Em algum momento você teve medo de morrer?

Na Colômbia, há regiões sob controle do governo e regiões sob controle das FARC. Mas também há áreas sem controle e essas podem ser perigosas de navegar. Tinha áreas onde eu já tinha trabalhado e queria voltar, mas me avisaram que era impossível porque eles não podiam mais garantir minha segurança lá. Em uma certa área, vários policiais tinham sido mortos recentemente.

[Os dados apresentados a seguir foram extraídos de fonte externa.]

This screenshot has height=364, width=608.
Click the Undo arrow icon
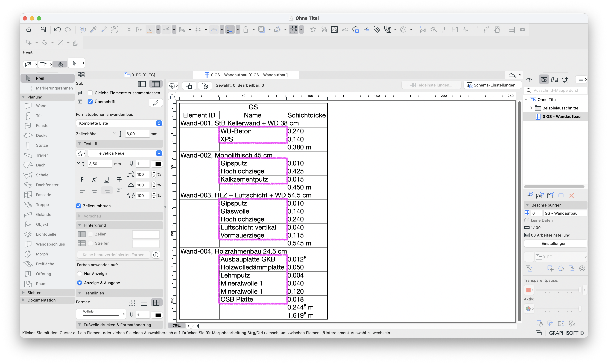57,29
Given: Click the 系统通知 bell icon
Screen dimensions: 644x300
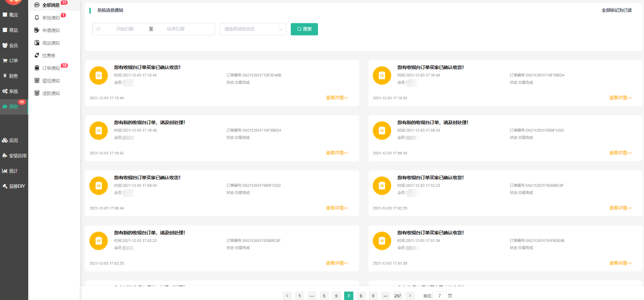Looking at the screenshot, I should (37, 18).
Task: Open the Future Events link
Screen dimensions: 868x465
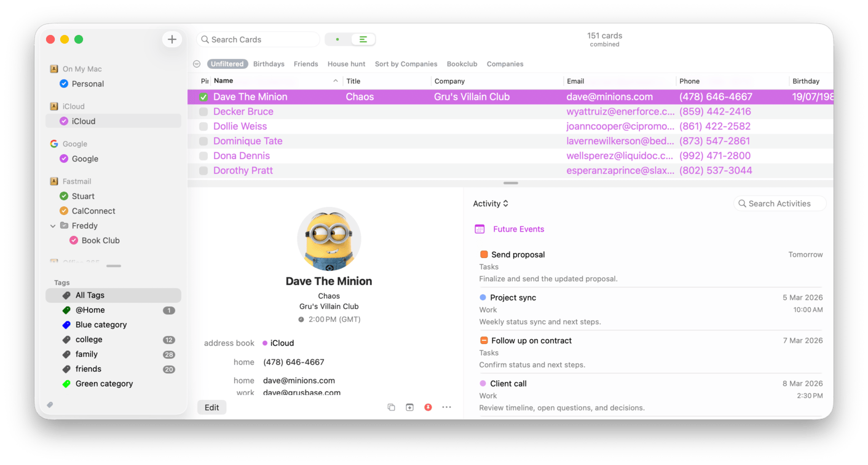Action: 519,229
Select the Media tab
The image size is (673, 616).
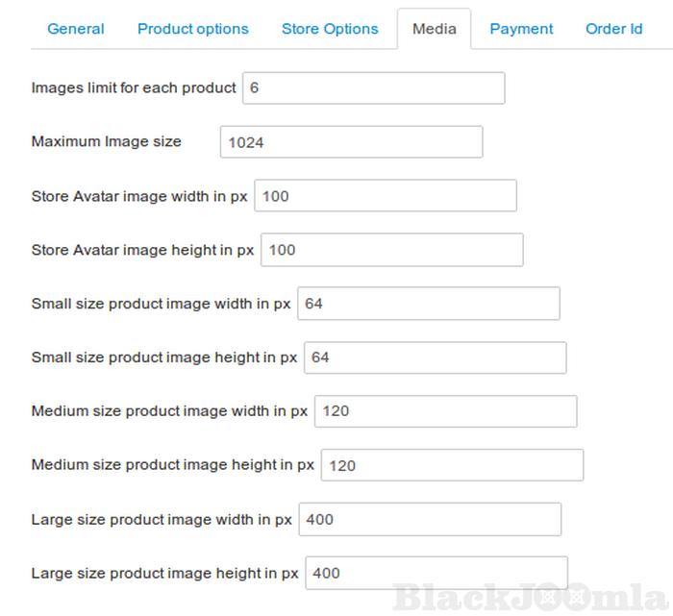click(x=434, y=29)
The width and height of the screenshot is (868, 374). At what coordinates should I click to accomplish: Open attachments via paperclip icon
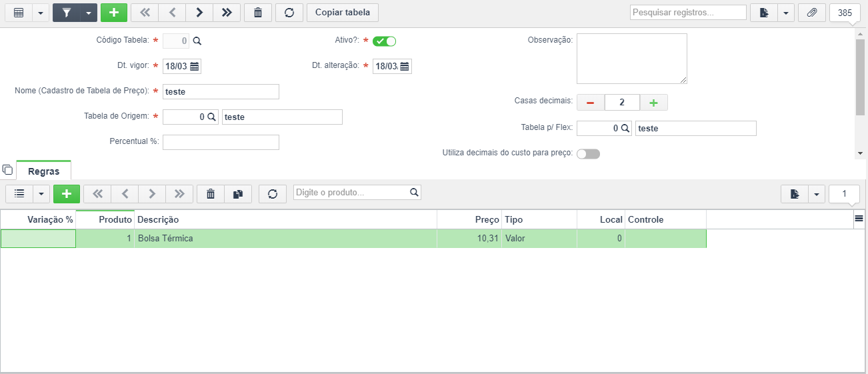[812, 13]
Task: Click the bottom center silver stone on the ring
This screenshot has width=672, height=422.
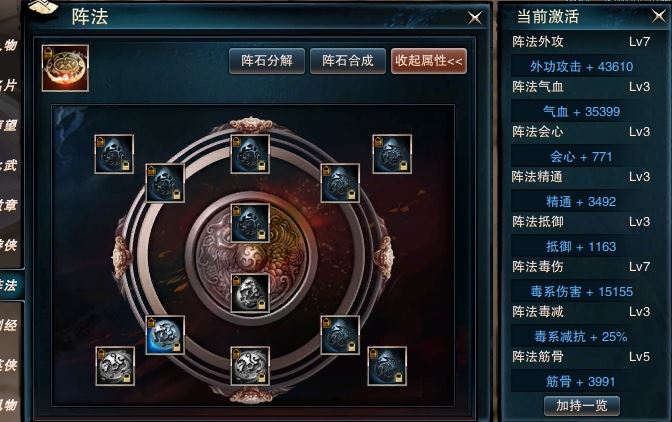Action: 250,366
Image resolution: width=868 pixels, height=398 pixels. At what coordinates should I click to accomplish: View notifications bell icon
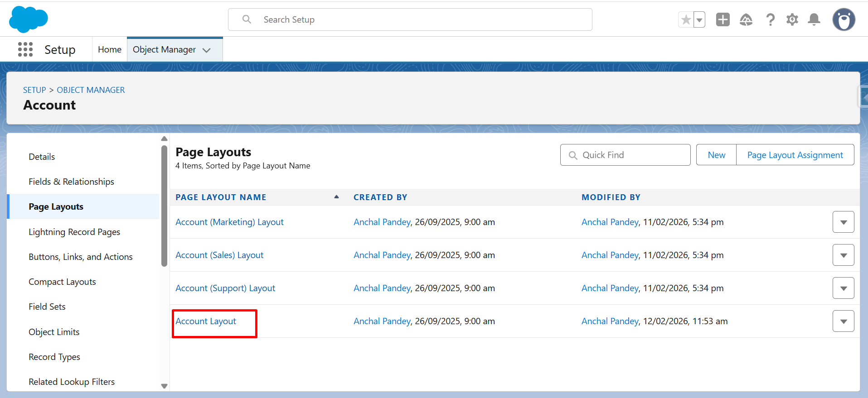(x=814, y=20)
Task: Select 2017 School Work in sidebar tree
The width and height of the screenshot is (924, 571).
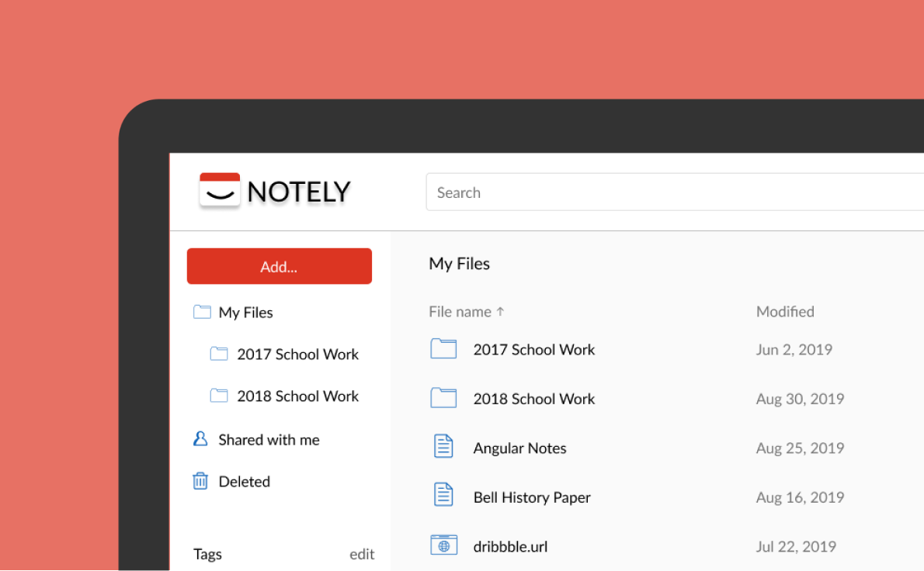Action: click(x=297, y=354)
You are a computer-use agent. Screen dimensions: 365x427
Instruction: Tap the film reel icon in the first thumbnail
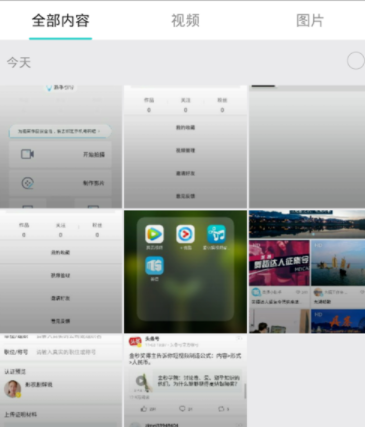[x=27, y=183]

Tirei fotos do presidente colombiano e do líder das FARC. Esse último era um dos terroristas mais procurados do mundo e morou a vida inteira na selva. Todos seus antecessores foram mortos, então compreensivelmente ele estava sempre no limite. Ele é um cara baixinho e gordo, e o fotografei com seu cachorro, Winny, enquanto ele fumava um cigarro. Depois do acordo de paz, as FARC se tornou um partido político legítimo, mas eles ainda estão aprendendo a navegar na transição de organização de guerrilha para movimento político. Quando terminei a sessão de fotos com o líder das FARC, um cara de relações públicas me abordou e disse: “Não queremos nenhuma foto dele fumando cigarro – é ruim para a imagem dele”. Tive que rir – considerando tudo em que as FARC está envolvida, fumar provavelmente é o menor problema deles.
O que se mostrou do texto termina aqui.